16th District Democratic Candidates Present Positions In Primary Race
Four northern Illinois Democrats are vying for the chance to take GOP U.S. Representative Adam Kinzinger’s 16th District seat.
The candidates paid a visit to DeKalb County’s Democratic Party headquarters last week, outlining their priorities before local party activists. All of them took potshots at the increasing lack of bipartisanship in national government and blamed Kinzinger for not adequately representing his district. However, each of them had distinct priorities when it came to the campaign.
Beth Vercolio-Osmund is a farmer from Ottawa. She is highly critical of what she considers the “pillaging” of government resources by the GOP.
“Looters take advantage of natural disasters and tragedies to enrich themselves," she said, "and the Republicans in Congress have been taking advantage of the unnatural disaster that is the Trump White House to take and take and enrich themselves and their supporters, and that’s not what government should be about.”
Neill Mohammad is a health-care management consultant and former professor at the University of Michigan. He agreed with Vercolio-Osmund, but said he was particularly concerned about the GOP cutting public services.
“That is what Republicans are trying to take away: education, health care, affordable housing, the right to unionize," he said. "If Democrats built a ladder into the middle class, Republicans have been tearing it down.”
Mohammad said this was particularly personal for him, as his father is a Pakistani immigrant who was dependent upon that same social infrastructure for the family to succeed. He also said that, while policy is a big part of national debate, he says those policies should be taken in the context of what it means for the country as a whole.

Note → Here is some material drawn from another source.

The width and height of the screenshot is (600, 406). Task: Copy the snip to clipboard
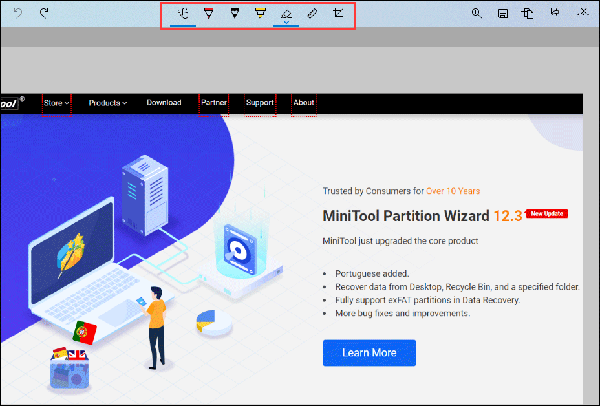pos(527,14)
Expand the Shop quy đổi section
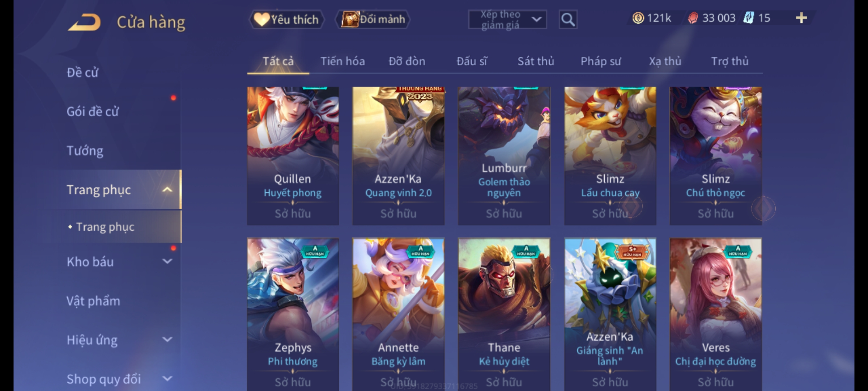The width and height of the screenshot is (868, 391). pyautogui.click(x=167, y=379)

"This isn’t a question of whether we tax people at 20-25-30%," he said. "These are questions that are fundamentally about what is the kind of country we want to live in. What is the kind of society we want to belong to?”
Rockford native Sara Dady says her role as an immigration attorney gives her particular sensitivity to the political maneuvers related to Deferred Action for Childhood Arrivals, or DACA. Dady strongly criticized the Trump administration for its approach to immigration while recounting a story of how she had to advise a DACA recipient not to attend a woman’s march.
“The ICE administration is specifically targeting activists," she said, "so I called up this young woman and had to advise her not to exercise her right to free speech in this country at a rally full of at least 2,000 women to talk about empowerment of our communities of color and our immigrant community and our women.”
Although highly critical of the more caustic attitude toward immigrants, Dady said she understands the economic frustration that many Trump voters face.
“They see their wages going down, they can’t get ahead, and then -- all of a sudden -- we spend a lot of time talking about immigrants and giving people all this other stuff," she explained, "and they get upset. ‘What about me?’ That’s a natural human reaction: What about me? It’s our job as Democrats to say it’s not an either/or. It’s about us.”
Amy “Murri” Briel is an Ottawa native with experience in stocks, staffing, and case management at a domestic-violence nonprofit. Though agreeing with the stances of Mohammad and Vercolio-Osmund on public services, Briel said the focus should be on building them up further.
“We need to take votes to put money back into the public education system, and that includes before- and after-school care," she said. "That includes early elementary. That includes building our vocational programs up."
She was particularly enamored with Ottawa’s past vocational programs, which she says helped many young workers find jobs in the area.
“So what I propose is a public-works program like a Teach for America," she said. "If you want to go into service and that fits into a career path, you should be able to work and have your tuition taken care of.”
All candidates agree that the lack of civility in politics is bringing down national discourse and the need for a Democratic majority in the U.S. House. But they are competing fiercely for the Democratic nomination for the 16th District race. That will be decided in the March 20 statewide primary.